In Achim Bekesinski v. Her Majesty the Queen (2014 TCC 245), a director of a corporation was assessed for a total amount of $447,546.08 that was owed by the corporation to the CRA for unremitted income tax and other amounts for the corporation’s taxation years ending 2001, 2002, and 2003.  The director appealed the assessment to the Tax Court on the basis that he had resigned as a director of the corporation in 2006 and the assessment was raised in 2010, which was beyond the two-year limitation period during which the CRA was permitted to assess the director after he had resigned.

The Minister of National Revenue (the “Minister”) argued before the Tax Court, on behalf of the CRA, that the director had not ceased to be a director of the corporation in 2006 because the director’s resignation was backdated and therefore was not an authentic document evidencing his resignation.  The Minister’s position was based on the fact that the director did not contact the CRA to inform it that he had resigned from the corporation until 2011, which was after the director found out that he owed amounts to the CRA on behalf of the corporation.  In other words, the Minister was alleging that upon discovering that he owed the amounts, the director had created a document to say that he had resigned from the corporation some years before in order to avoid liability.  The CRA had a forensic document expert test the director’s resignation letter for authenticity by a process known as “ink date testing”; however, the expert’s report was not permitted to be introduced into evidence as a result of failing on a technical rule.  As a result (perhaps luckily for the director in this case), the report was not considered by the Court in making its decision.

The central issue in this case was whether the director had presented sufficient evidence to refute the Minister’s assertion that the resignation was not authentic.  However, since there was no documentary evidence to corroborate the director’s resignation and no expert report to support the Minister’s position, the Court held that it could only base its decision on the credibility of the witnesses in the case.  In assessing the witnesses’ credibility, the Court looked for inconsistencies and weaknesses in each of their testimonies.  Notably, the only witnesses who testified before the Court were the director himself, his spouse, the director’s corporate lawyer, and a representative from the CRA.

The Court held that the director’s explanation for not disclosing his resignation to the CRA at an earlier date was highly suspicious.  In addition to this, neither the director’s spouse nor his corporate lawyer had clear recollections of exactly what had happened and when the resignation had in fact taken place.  The representative who testified on behalf of the CRA could only point to conversations that showed that the director had informed the CRA of his resignation after the CRA had commenced legal actions against him.  In other words, there was a significant lack of documentary evidence on both sides.

However, despite the lack of documentary evidence, the fact that there were no obvious gaps in the testimony of the director’s witnesses lead the Court to conclude that it had no choice but to find that the director had successfully refuted the Minister’s assertion that the resignation was backdated.  Thus, the director was not liable for the unpaid taxes and remittances.  The judge who decided the case stated that it was his personal belief that the director had fabricated the resignation, but that his hands were tied since the CRA had not put together a strong enough case against the director.

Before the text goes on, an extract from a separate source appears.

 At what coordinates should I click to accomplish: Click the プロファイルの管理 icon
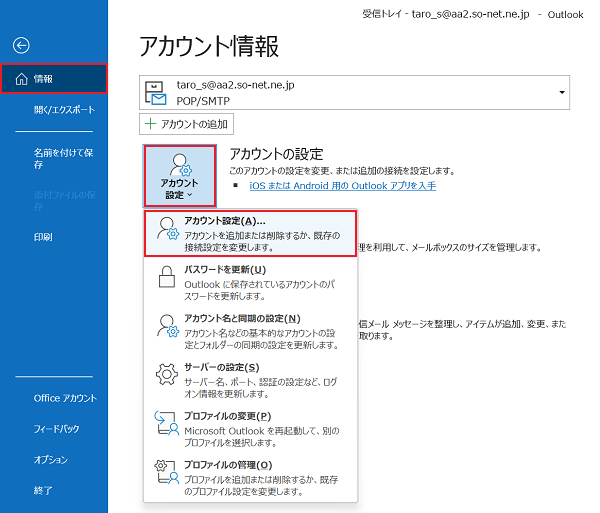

If the CRA had put together a stronger case (for example, if the CRA’s expert report had been introduced into evidence and the conclusion of that report had been that the resignation was fake), then the result may not have been so favourable for the director in this instance.  The director’s evidence was that he had never informed anyone of his resignation and none of his witnesses had any recollection of the resignation letter being prepared, signed, or properly stored by the corporation in its records.

This case should be a reminder to directors of charities and non-profit organizations of the importance of both contemporaneously and properly documenting their resignation from a corporation in order to possibly avoid any liabilities that could arise under the Act after the end of their term on a board.


This publication is provided as an information service and may include items reported from other sources. We do not warrant its accuracy. This information is not meant as legal opinion or advice.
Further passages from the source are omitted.